Танкисты стояли на дворе крайнего дома. Барсуков понял ворчание старика по-своему. Достал из кармана пачку ассигнаций.
— А скажи на милость, пойдут они теперь, советские? — помусолил в руках деньги старик.
Барсуков только пожал плечами:
— Могу расписку еще оставить. Вернемся — вам оплатят.
— Оно мне надо, чтобы вы вернулись? — продолжал ворчать старик.
— Знаешь что, батя, — тряхнул пулеметом радист, — мы ведь можем вообще ничего взамен не давать.
— Ага, знаю — это вы можете, — возвысив голос, с нескрываемой иронией согласился крестьянин. — Уж почитай четверть века только это и можете.
Он удалился в дом.
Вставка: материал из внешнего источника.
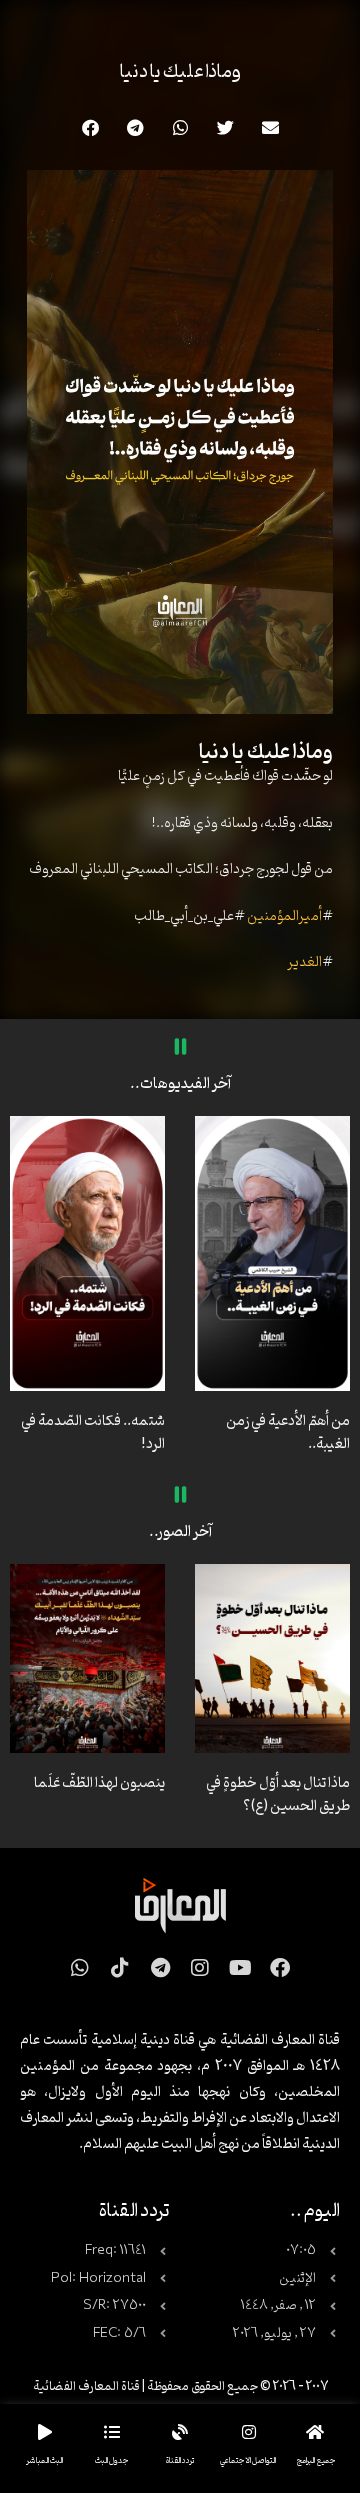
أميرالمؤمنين (284, 916)
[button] (270, 127)
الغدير (304, 962)
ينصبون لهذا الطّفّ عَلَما (99, 1783)
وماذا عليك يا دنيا (180, 72)
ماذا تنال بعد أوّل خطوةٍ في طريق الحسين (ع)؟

Вернулся с котомкой в руках:
— Нате и проваливайте.
— Смотри, договоришься у меня, старый хрен! — шагнул к крестьянину радист.
— А ты меня не пужай — пужаные мы, — приблизил к нему обветренное, все в глубоких морщинах и дочерна загорелое лицо старик. — И железкой своей тут передо мной не тряси. Передо мной железками кто только не тряс — и германцы, и ляхи, и красные, и белые, и зеленые, и черт в ступе! И всем только одно — жрать подавай. А я за то, что горбатился и всех вас кормил задаром, окромя трудодней в колхозе да лагеря ничего и не видал боле.
— Отставить! — гаркнул на радиста Барсуков. И, вынув из планшета листок бумаги и карандаш, с минуту сосредоточенно писал. Поставил внизу листка номер воинской части, указал свои звание и фамилию, дату. Размашисто подписался. Протянул расписку старику.
— Правильный. Как при царе, — усмехнулся крестьянин. — Я уж таких правильных с шаснадцатого года не видал…
— Спасибо, — подхватил котомку Барсуков.
— Да забери ты свои бумажки, — с горечью в голосе, сминая, сгреб в кучу расписку и ассигнации крестьянин. — Разве в бумажках дело…
— Оставь, отец, — накрыл его ладонь своей капитан, одновременно пожимая старику руку. — Прости нас… Всех…
— Бог простит.
— Спасибо, — разворачивая обратно к воротам игравшего желваками радиста с пулеметом в руках, поблагодарил крестьянина Коломейцев.
Вслед за своим командиром танкисты вышли на окрашенную в багровые лучи заката деревенскую улицу и зашагали по ней в сторону большака. Старик долго не закрывал ворота, провожая их взглядом…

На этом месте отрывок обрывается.